By Roy Urrico
A survey assessing the effect of the pandemic on businesses’ digital engagement strategies found it accelerated companies’ digital communications strategy by six years on average and 5½ years for financial organizations.
“For the last twenty years, companies have been gradually transforming themselves with digital technologies to adapt to new realities of the internet and mobile. You will often hear brands discussing their ‘digital transformation’ initiative. Digital transformation roadmaps could be anywhere from a year to ten years. Then COVID-19 hit,” revealed San Francisco-based cloud communications firm Twilio’s “COVID-19 Digital Engagement Report,” which surveyed 2,569 enterprise decision-makers in June 2020. The study provided a snapshot of how businesses addressed the complex challenges posed by this crisis and how they will continue to evolve moving forward.
Construction and energy companies (8.1 years) saw the greatest acceleration in their digital communications strategy due to COVID-19 followed by the energy (7.2), retail and ecommerce (6.1), healthcare (6), finance (5.6), manufacturing and automotive (5.6), professional and technical services (5.3), and technology (5.2) sectors.
“Over the last few months, we’ve seen years-long digital transformation roadmaps compressed into days and weeks in order to adapt to the new normal as a result of COVID-19,” said Glenn Weinstein, chief customer officer at Twilio. “Our customers in nearly every industry have had to identify new ways to communicate with their customers and stakeholders – from patients, to students, to shoppers and even employees – essentially overnight.” He added, cloud scale, speed, and agility are enabling organizations to innovate faster than ever. “We believe the solutions being built today will be the standard for digital engagement in the future.”
Key findings of the “COVID-19 Digital Engagement Report” include:
Almost all enterprise decisionmakers believe the pandemic sped up their company’s digital transformation (97%); now seek new ways of engaging customers as a result of COVID-19 (95%); and said transforming digital communications is extremely or very critical to address current business challenges (92%).
Almost eight of ten respondents said the advent of COVID-19 increased the budget for digital transformation.

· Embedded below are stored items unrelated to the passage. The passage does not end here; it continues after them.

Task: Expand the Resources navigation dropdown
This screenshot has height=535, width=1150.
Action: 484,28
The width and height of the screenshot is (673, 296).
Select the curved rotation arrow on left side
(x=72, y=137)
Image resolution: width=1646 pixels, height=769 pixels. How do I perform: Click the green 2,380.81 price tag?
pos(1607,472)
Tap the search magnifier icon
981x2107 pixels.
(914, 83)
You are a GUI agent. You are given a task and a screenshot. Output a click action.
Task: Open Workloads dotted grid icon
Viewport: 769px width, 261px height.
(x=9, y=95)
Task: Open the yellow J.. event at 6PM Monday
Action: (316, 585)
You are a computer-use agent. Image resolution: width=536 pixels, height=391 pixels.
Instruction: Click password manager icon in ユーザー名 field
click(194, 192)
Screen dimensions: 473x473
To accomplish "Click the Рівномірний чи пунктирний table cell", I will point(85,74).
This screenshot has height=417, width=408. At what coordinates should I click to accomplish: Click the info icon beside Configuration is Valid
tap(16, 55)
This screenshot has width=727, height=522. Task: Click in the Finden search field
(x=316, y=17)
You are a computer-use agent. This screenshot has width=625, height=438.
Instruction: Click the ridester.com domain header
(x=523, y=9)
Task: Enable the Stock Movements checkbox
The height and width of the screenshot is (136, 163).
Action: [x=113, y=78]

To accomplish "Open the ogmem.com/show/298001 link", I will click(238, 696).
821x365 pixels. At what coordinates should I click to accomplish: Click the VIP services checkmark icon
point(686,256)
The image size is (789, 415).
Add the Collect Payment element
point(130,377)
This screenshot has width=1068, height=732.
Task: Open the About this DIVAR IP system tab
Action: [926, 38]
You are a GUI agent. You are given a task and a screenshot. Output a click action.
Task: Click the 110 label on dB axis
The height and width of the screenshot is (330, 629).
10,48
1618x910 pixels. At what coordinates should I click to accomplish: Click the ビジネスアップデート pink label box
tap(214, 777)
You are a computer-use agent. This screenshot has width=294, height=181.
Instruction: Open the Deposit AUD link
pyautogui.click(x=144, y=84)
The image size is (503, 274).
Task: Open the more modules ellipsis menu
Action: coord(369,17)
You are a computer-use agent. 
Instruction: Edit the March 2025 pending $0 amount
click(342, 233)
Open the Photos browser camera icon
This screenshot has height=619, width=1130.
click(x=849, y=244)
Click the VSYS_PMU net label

Companies also reported easing of barriers such as: lack of clear strategy (37%), getting executive approval (37%), reluctance to replace legacy software (35%), and lack of time (34%).
Omnichannel communication took on new importance with 92% saying their organization is very or somewhat likely to expand digital communication channels as the world reopens. Another 54% said COVID-19 propelled their focus on omnichannel communications, and 53% added new channels amid the pandemic. For example, one in three companies started using live chat and interactive voice response channels for the first time as a result of COVID-19.
When asked “Will the digital communications and technologies used to enable your remote workforce during COVID-19 open up future opportunities for remote work?” almost all respondents reported “definitely yes” (67%) or “probably yes” (32%). The “definite yes” respondents were higher for technology companies (80%) and slightly lower for finance companies (60%)
Energy, construction and finance industries added the most net new digital channels as a result of COVID-19. Top new channels for finance were: live chat (42%) interactive voice response (31%), video (35%), voice (34%), in-app chat (36%), SMS (31%), web-based chatbot (30%), email (25%) SMS-based chatbot (28%), in-app calling (25%), voice-based chatbot (27%), remote contact center (22%) and social media (21%).
A breakdown of respondents in the financial industries answering the question “What barriers to digital transformation has COVID-19 broken down within your organization?” showed the following results: getting executive approval or buy-in (42%), lack of a clear transformation strategy (37%), reluctance to replace legacy software (40%), insufficient budget (36%), lack of skills and know-how (39%), lack of time (31%), lack of engineering support (42%) and bureaucracy (32%), led the way.
Twilio conducted the five-minute online survey with 225 to 300 survey respondents each from Australia, France, Germany, Italy, Japan, Singapore, Spain, the United Kingdom, and the United States. The respondents were directors and above in corporate communications, customer experience, customer or technical support, data analytics or business intelligence, executive leadership or administration, IT or engineering, innovation, marketing, operations, product design/development, sales or business development, or strategic planning at companies with 500-plus employees.